Right now, my $\mathbf{Y}$ data is uncorrupted by noise source $\mathbf{R}_{2}$, but will be in the "future". Therefore, I need to incorporate the extra uncertainty it will cause into my test statistic.

Is this a multivariate random effects model? How do I deal with these two sources of variance?

So far, what I have done is as follows. I can write:

$\mathbf{Y} = \mathbf{X}\mathbf{B} + \mathbf{R}_{1} + \mathbf{R}_{2}$,

where the $\mathbf{R}$'s are a matrices of the residuals, such that of course,

$\mathbf{Y} - \mathbf{X}\mathbf{B} = \mathbf{R}_{1} + \mathbf{R}_{2} = 0$ if I have a perfectly fitting model.

So, the distributional assumption on each $\mathbf{R}$ is $\mathbf{R} \sim N(\mathbf{0},\mathbf{I} \otimes \mathbf{\Sigma_{R}}) $.

Except, $\mathbf{\Sigma_{R_{1}}}$ is unknown while $\mathbf{\Sigma_{R_{2}}}$ is known. I can get an unbiased estimate of $\mathbf{\Sigma_{R_{1}}}$ by computing

$\mathbf{\hat{\Sigma}_{R_{1}}} = \frac{1}{n-p} \mathbf{Y} [\mathbf{I} - \mathbf{X}(\mathbf{X}^{'}\mathbf{X})^{-1}\mathbf{X}^{'}]\mathbf{Y}^{'}$.

***

SET PROBLEM A » Translate this sentence from the post on the two noise sources into Spanish: "How do I deal with these two sources of variance?"

***

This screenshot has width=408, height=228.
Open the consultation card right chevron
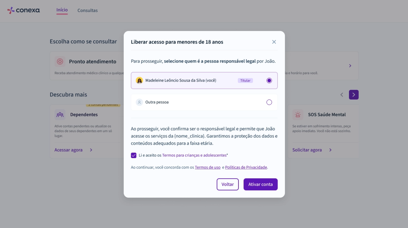tap(350, 66)
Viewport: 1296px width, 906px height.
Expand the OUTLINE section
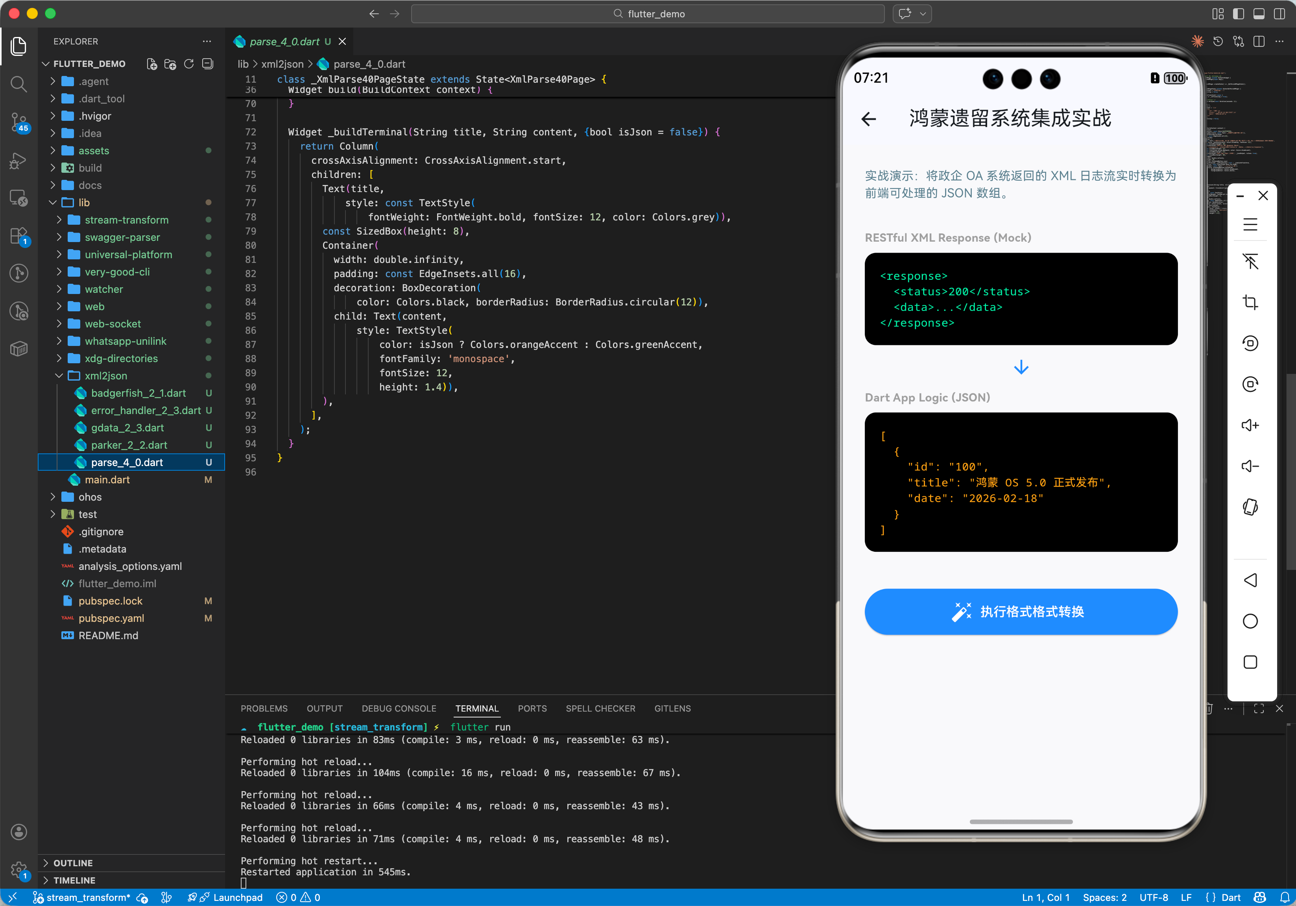[x=73, y=863]
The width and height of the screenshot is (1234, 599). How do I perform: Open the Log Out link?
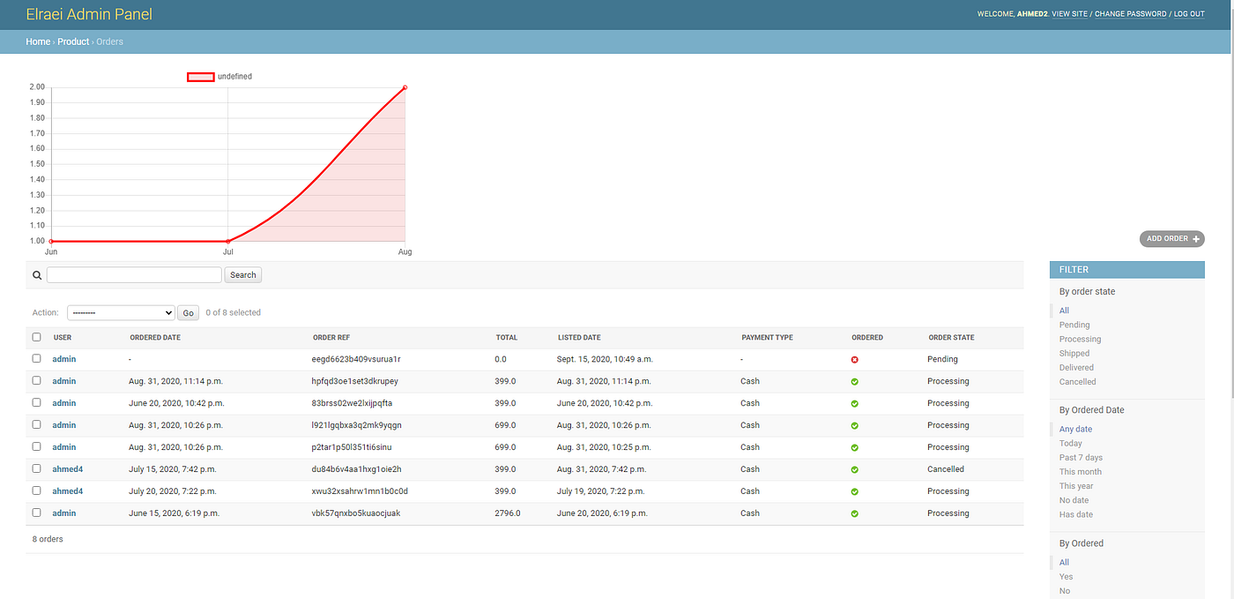(x=1189, y=14)
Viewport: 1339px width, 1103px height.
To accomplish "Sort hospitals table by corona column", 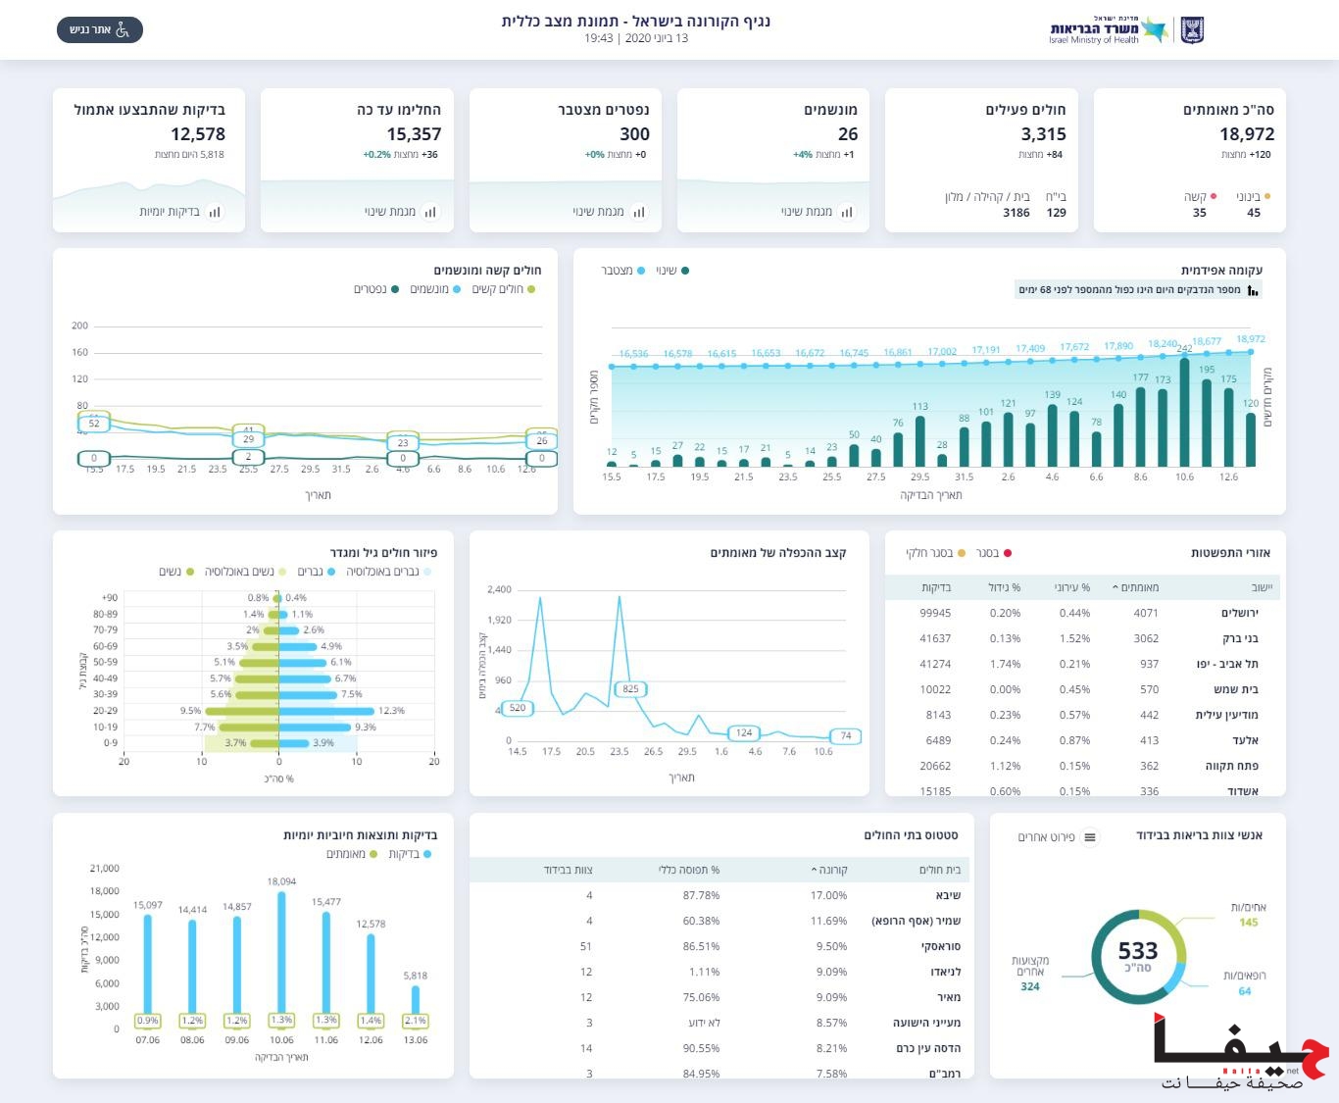I will pyautogui.click(x=831, y=870).
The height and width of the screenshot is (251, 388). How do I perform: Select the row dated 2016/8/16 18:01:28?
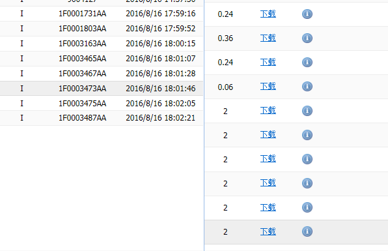(102, 74)
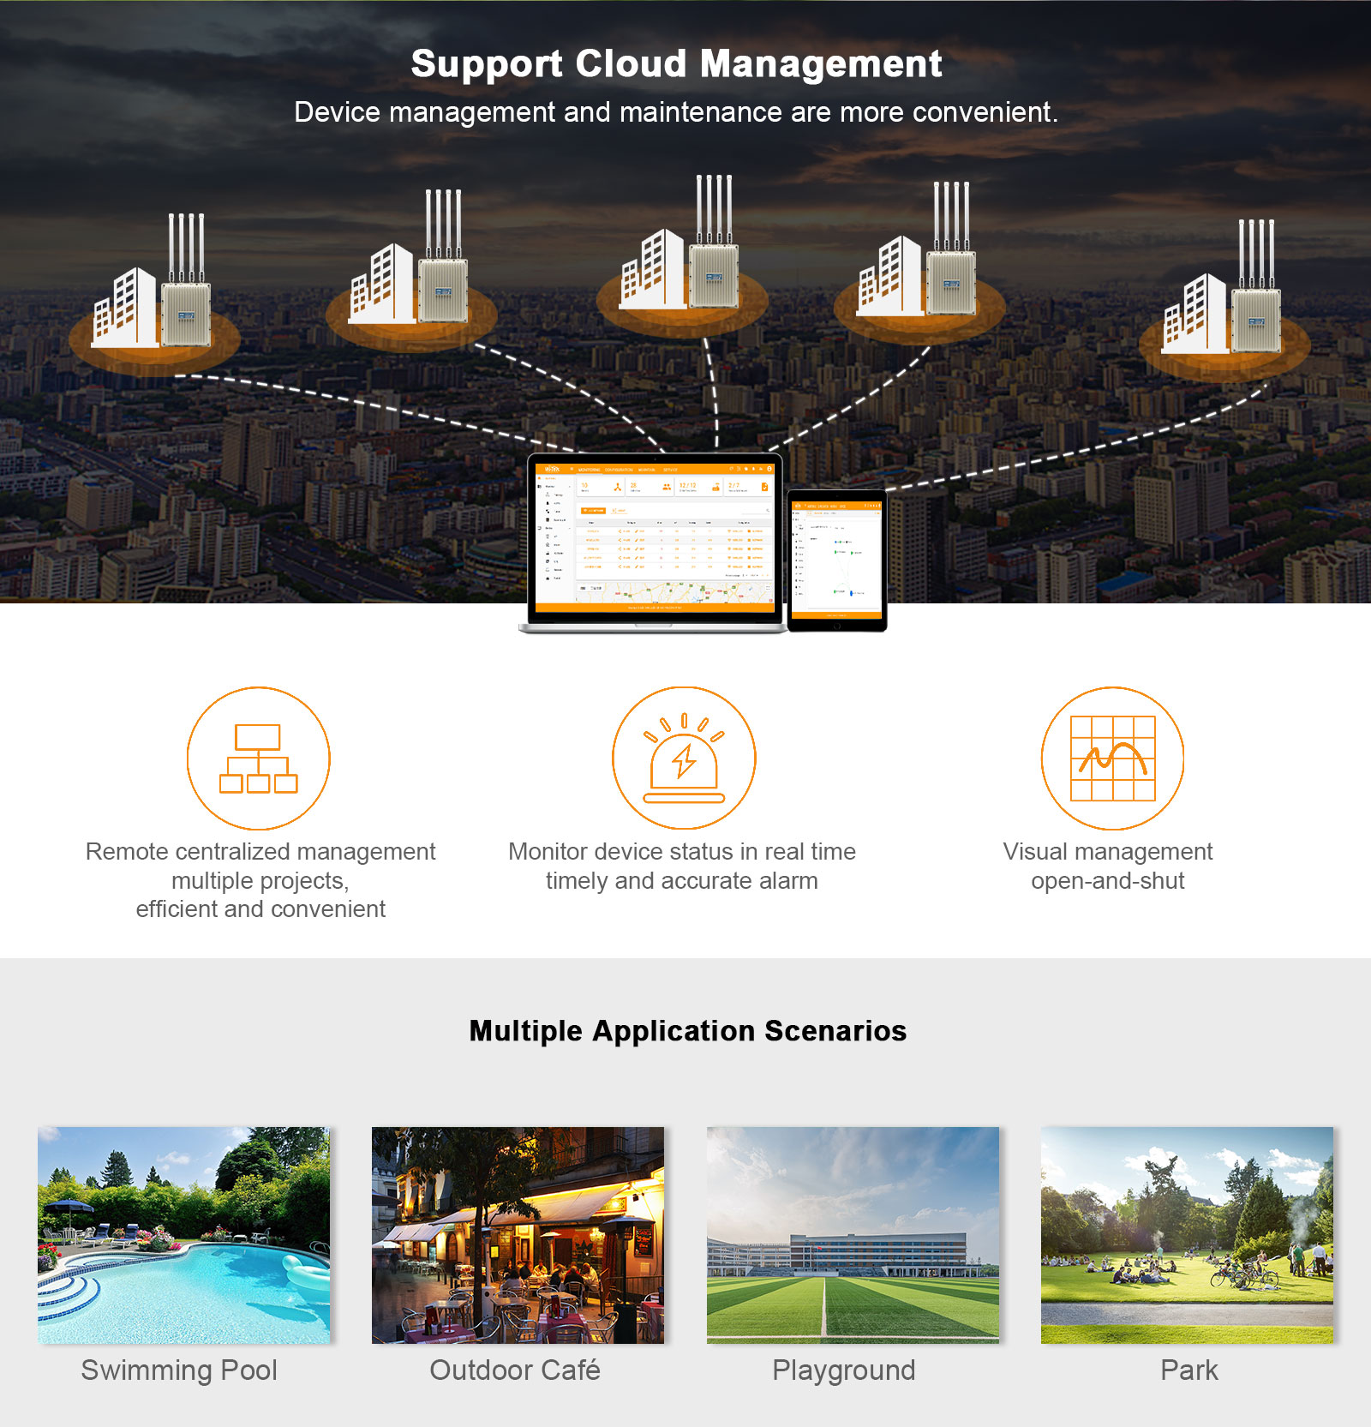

***

SET PROBLEM B » Rewrite the listing from the line containing "The height and" through the end of the listing, both ends included. Replace "row" with "entry", keep everything else the same, and omit the pictures.

TASK ANSWER A » ¿Cómo manejo estas dos fuentes de varianza?

TASK ANSWER B »
The height and width of the screenshot is (251, 388). How do I perform: Select the entry dated 2016/8/16 18:01:28?
(102, 74)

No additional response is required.